La lettera di licenziamento mi è stata consegnata il 1 aprile del 2014. Da dieci anni, quindi, sono tra coloro che una volta perso l’ombrello del lavoro dipendente (un privilegio che riconosci solo quando lo perdi), il lavoro hanno dovuto inventarselo.
A 48 anni non è stato facile, ma in qualche modo sono arrivato fin qui.
Oggi, 1 maggio, festa del lavoro e dei lavoratori, vorrei dedicare un pensiero solidale a tutti coloro che pur lavorando non riescono ad arrivare a fine mese. I cosiddetti lavoratori poveri.
Si stima che siamo 6 milioni le lavoratrici e i lavoratori che pur godendo di un contratto di lavoro non sbarcano il lunario. Un numero abnorme, la pietra tombale per qualunque idea di sviluppo sociale ed economico.
Nel 2007 sommando straordinari e trasferte, non raramente la mia busta paga sfiorava i 2000 euro.
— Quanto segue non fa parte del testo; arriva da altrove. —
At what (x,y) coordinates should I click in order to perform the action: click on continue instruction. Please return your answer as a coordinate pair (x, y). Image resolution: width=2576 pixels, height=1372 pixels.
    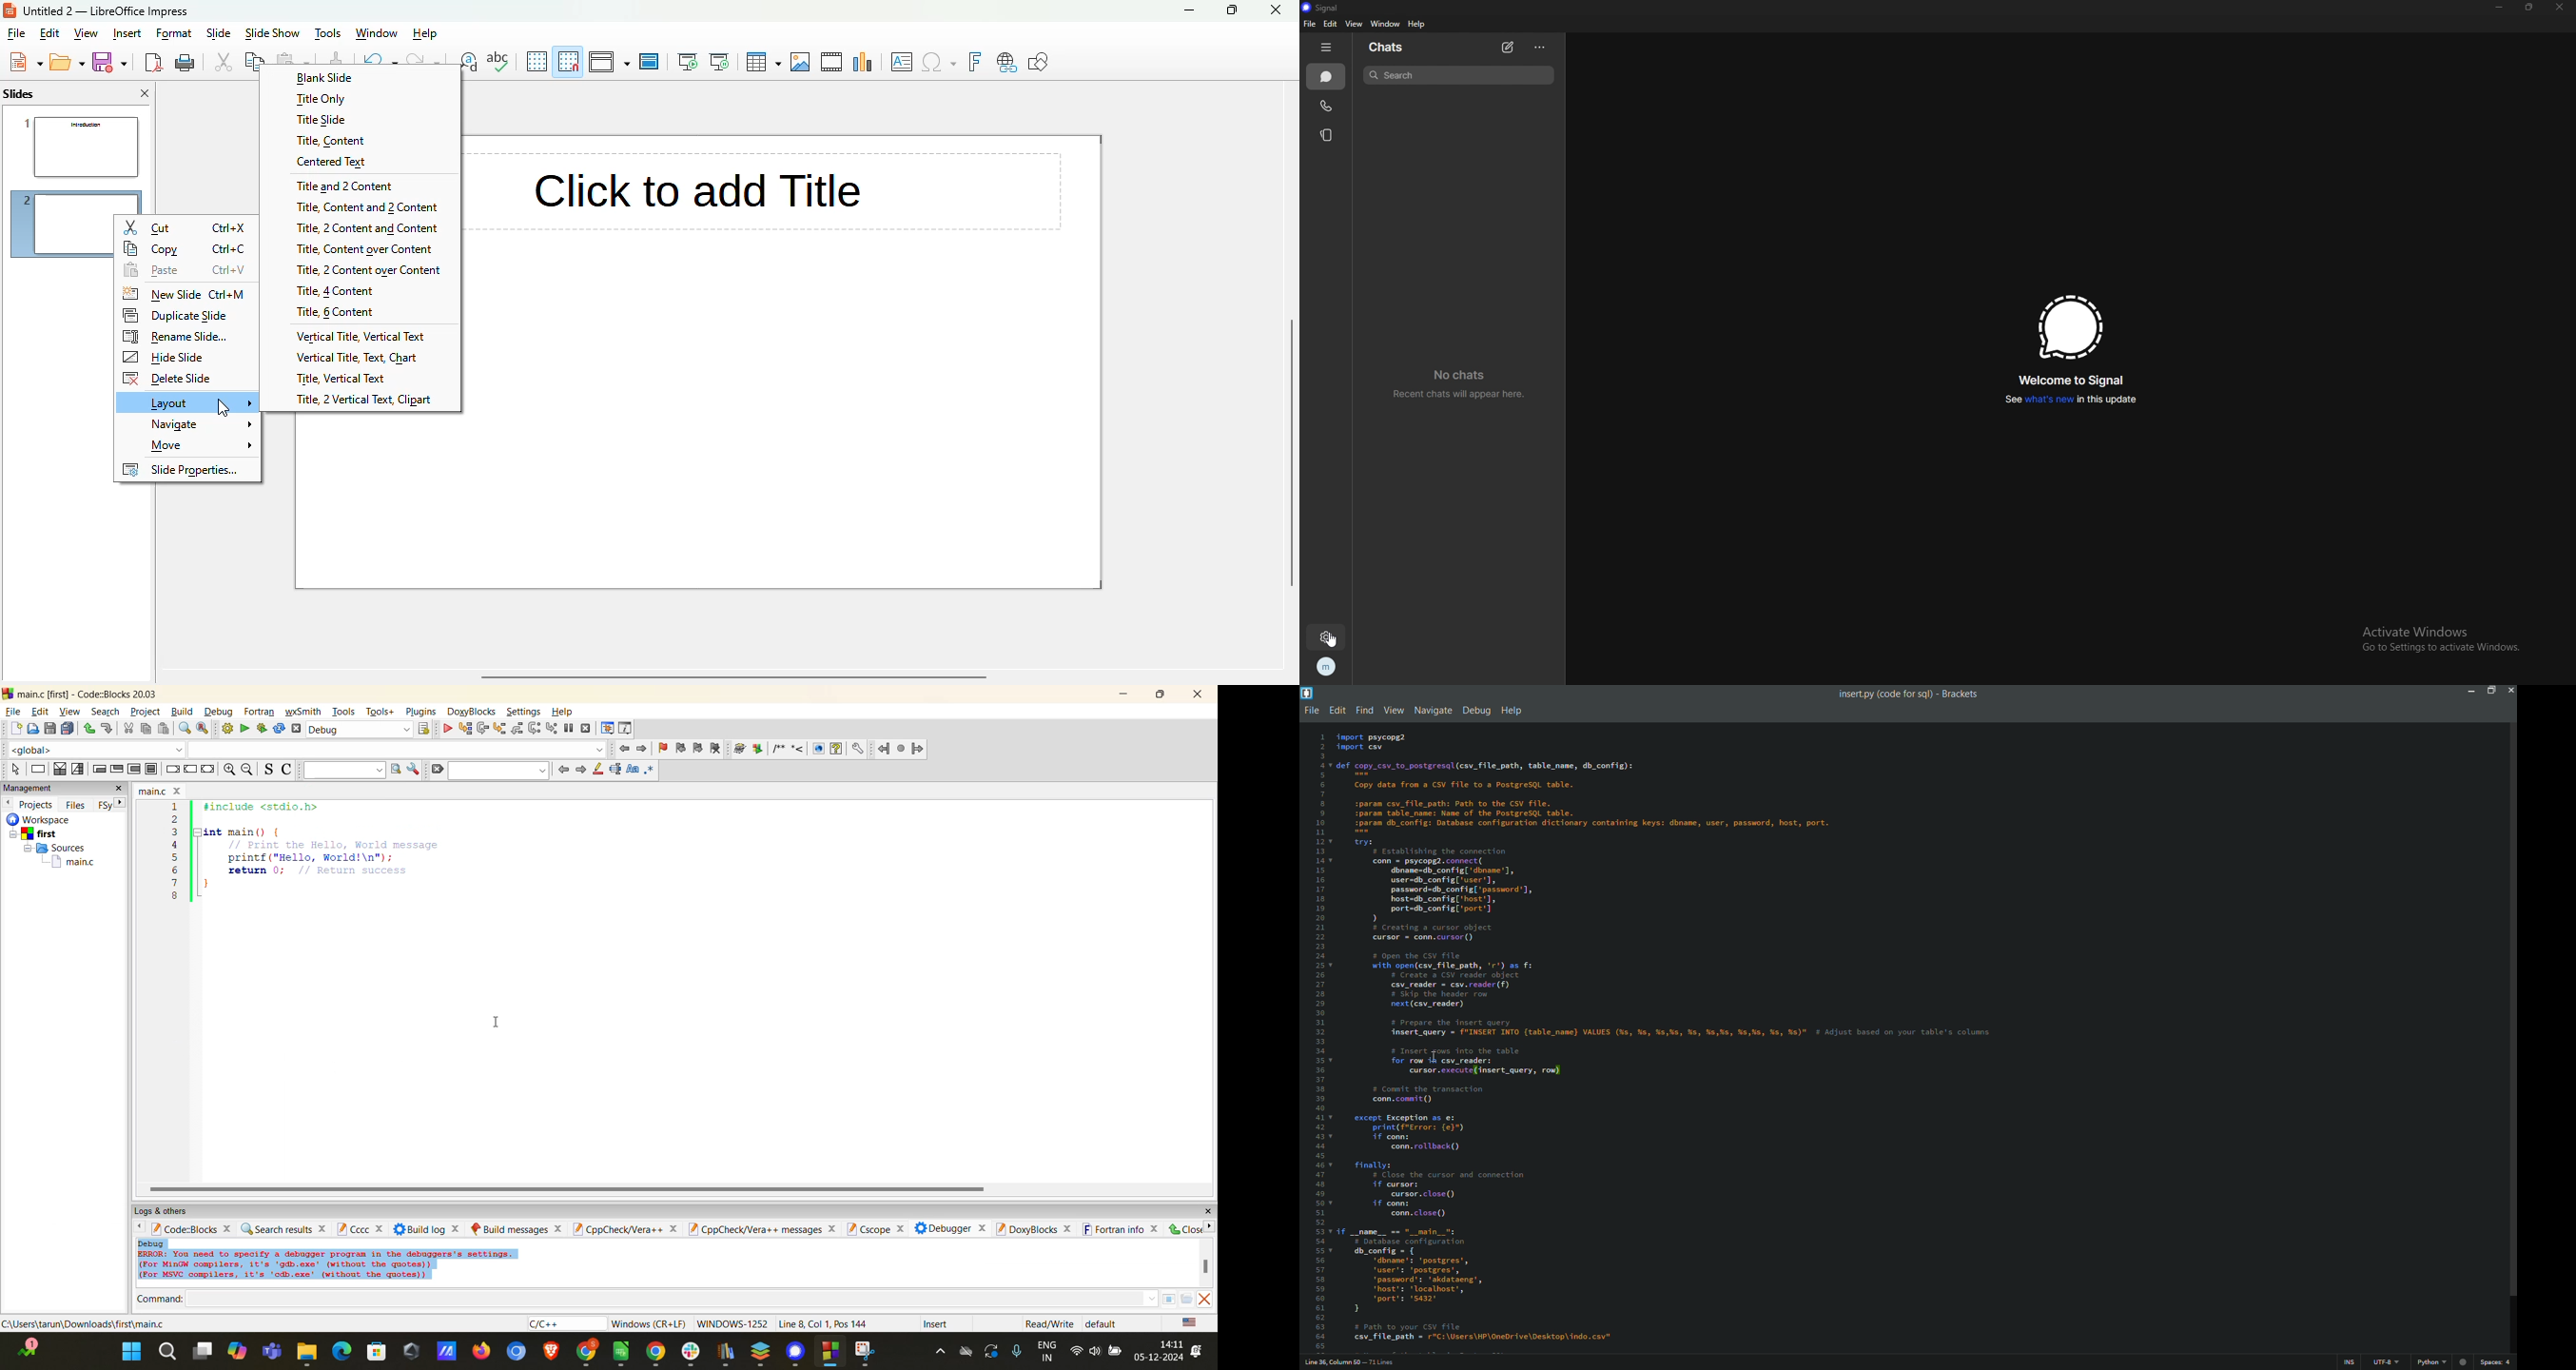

Oggi, quasi quindici anni dopo, quanti sono coloro che pur godendo di anzianità lavorativa e competenza arrivano a quella cifra? Non insegnati e infermieri, per esempio. Non un operaio di medio livello. Non un poliziotto o una segretaria amministrativa.
Quante piccole partite IVA riescono a fatturare 3000 euro al mese con continuità e arrivare a portarsi a casa 22/24 mila euro netti all’anno? Meno di quanto si pensi.
Il ceto medio italiano sta scomparendo.
Solo una volta mi è capitato di vedere la classe media implodere. Mi trovavo in Argentina ed era il 1994. Si stava per aprire una crisi economica che ancora non è finita e che ha portato gli argentini (ormai disperati) a votare qualche mese fa El Loco Milei. Un all in che potrebbe avere effetti ancora più devastanti della crisi trentennale.
L’euro ci dovrebbe mettere al riparo dallo scenario argentino, ma non da quello greco. Siamo un Paese indebitato, vecchio, affaticato, povero e senza strategia economica. Il rischio che tutto vada a ramengo, è concreto.
Per questo oggi, anche se razionalmente non ci dovrebbe essere nulla da festeggiare, mi sento di dover augurare buona festa del lavoro a tutti le lavoratrici e i lavoratori poveri.